REQUIRED ACTION: Transcribe the whole listing exactly, but do not carry over its pictures.

SUPPLIED DATA:
________________________

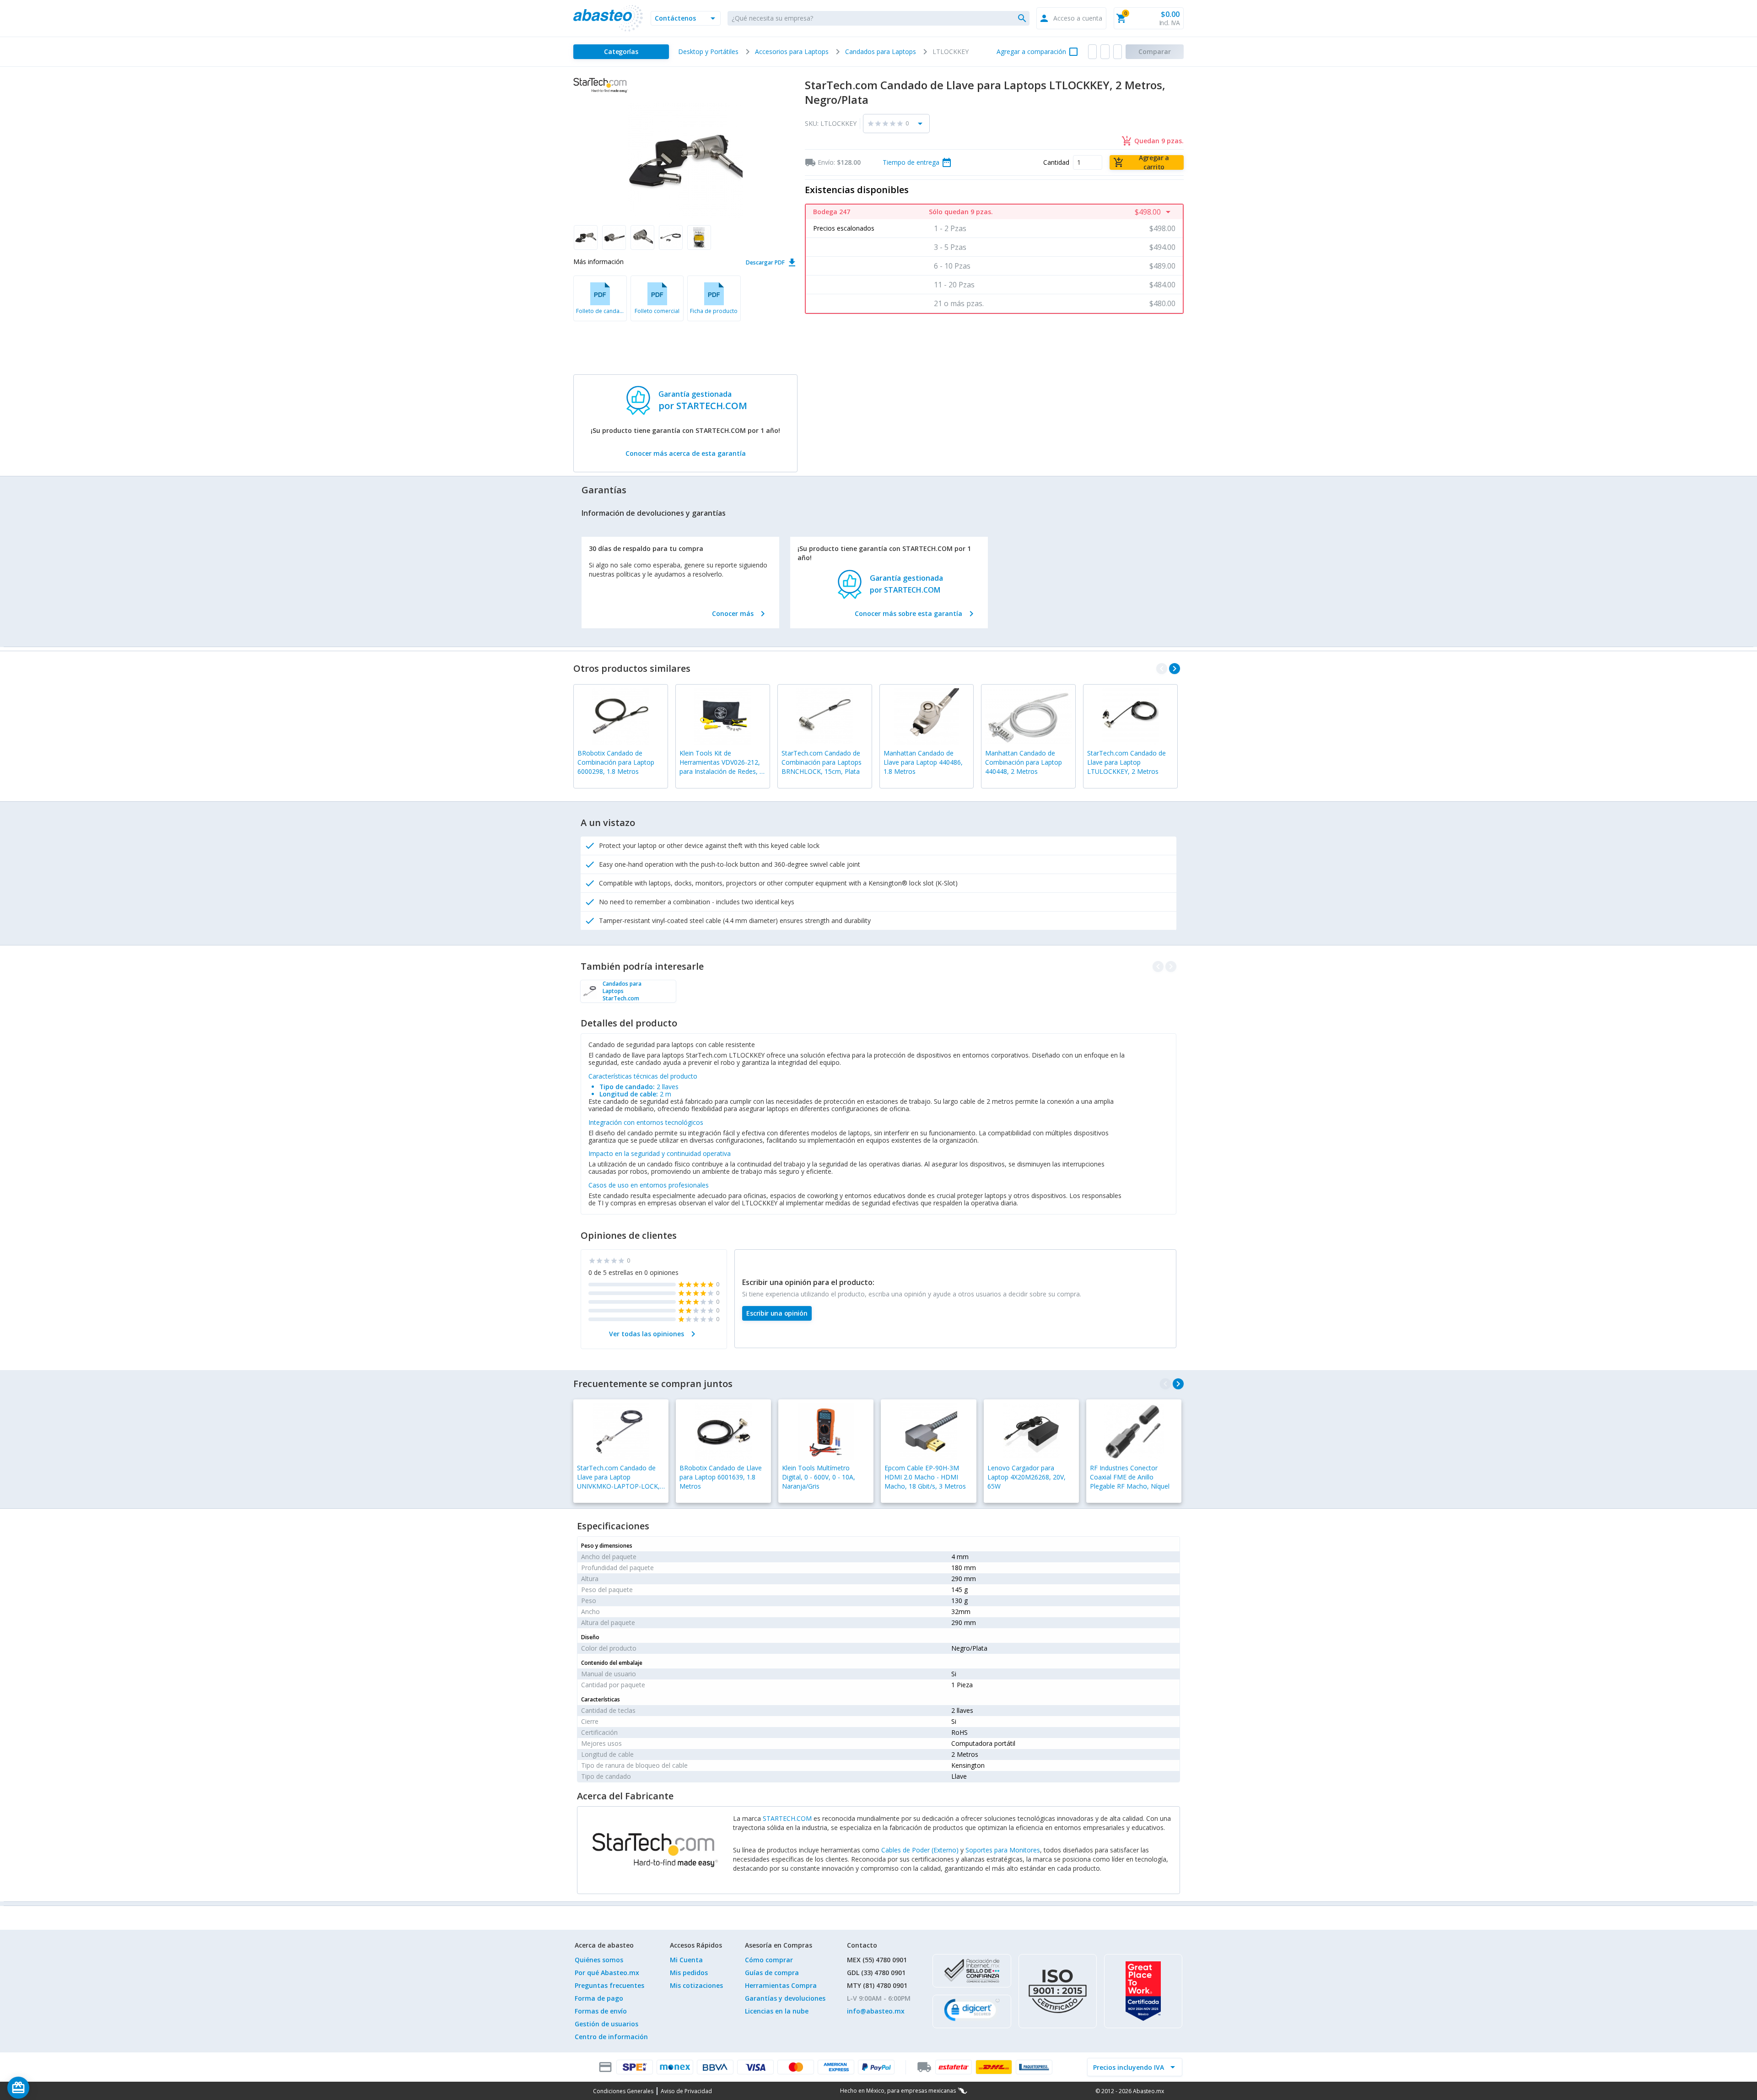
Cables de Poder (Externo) (920, 1850)
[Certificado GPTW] (1143, 1991)
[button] (686, 18)
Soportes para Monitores (1002, 1850)
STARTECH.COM (787, 1818)
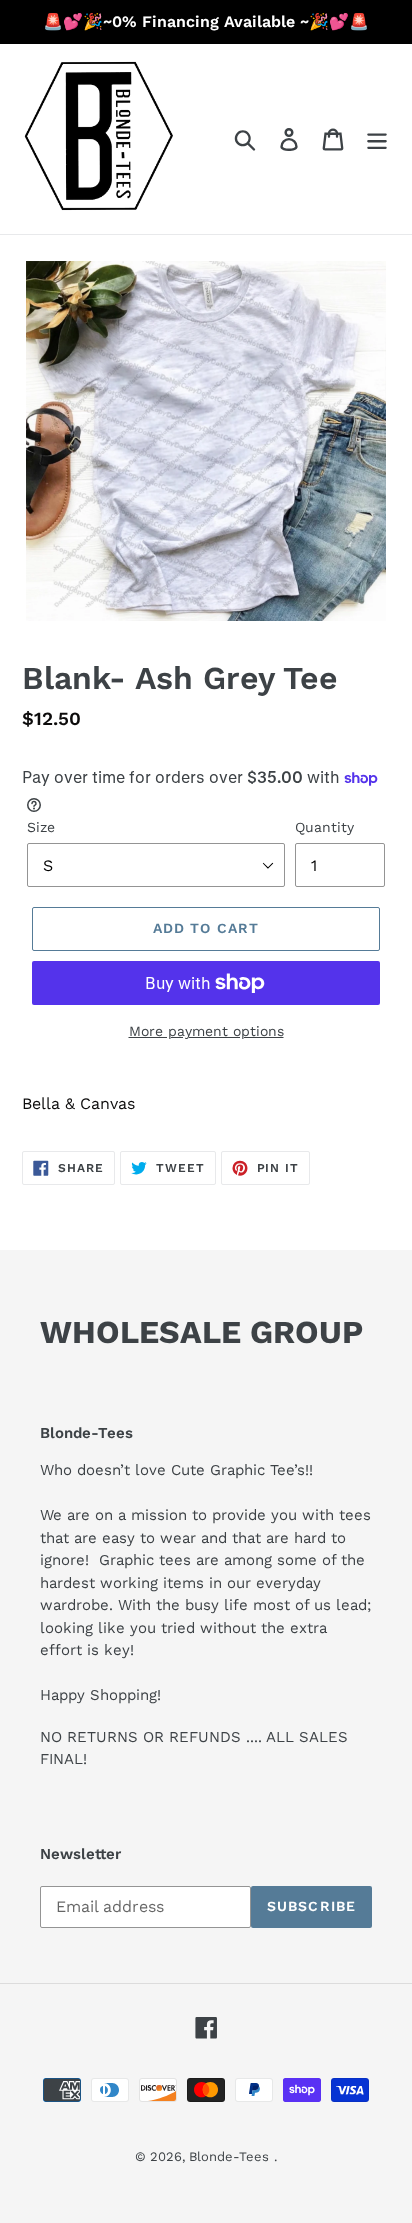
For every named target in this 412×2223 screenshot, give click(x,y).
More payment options (206, 1031)
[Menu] (377, 139)
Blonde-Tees (229, 2156)
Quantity (324, 827)
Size (41, 827)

________________________

WRITTEN SOLUTION:
Cables de Poder (Externo) (920, 1850)
[Certificado GPTW] (1143, 1991)
[button] (686, 18)
Soportes para Monitores (1002, 1850)
STARTECH.COM (787, 1818)
For every named target in this 412×2223 screenshot, give click(x,y).
More payment options (206, 1031)
[Menu] (377, 139)
Blonde-Tees (229, 2156)
Quantity (324, 827)
Size (41, 827)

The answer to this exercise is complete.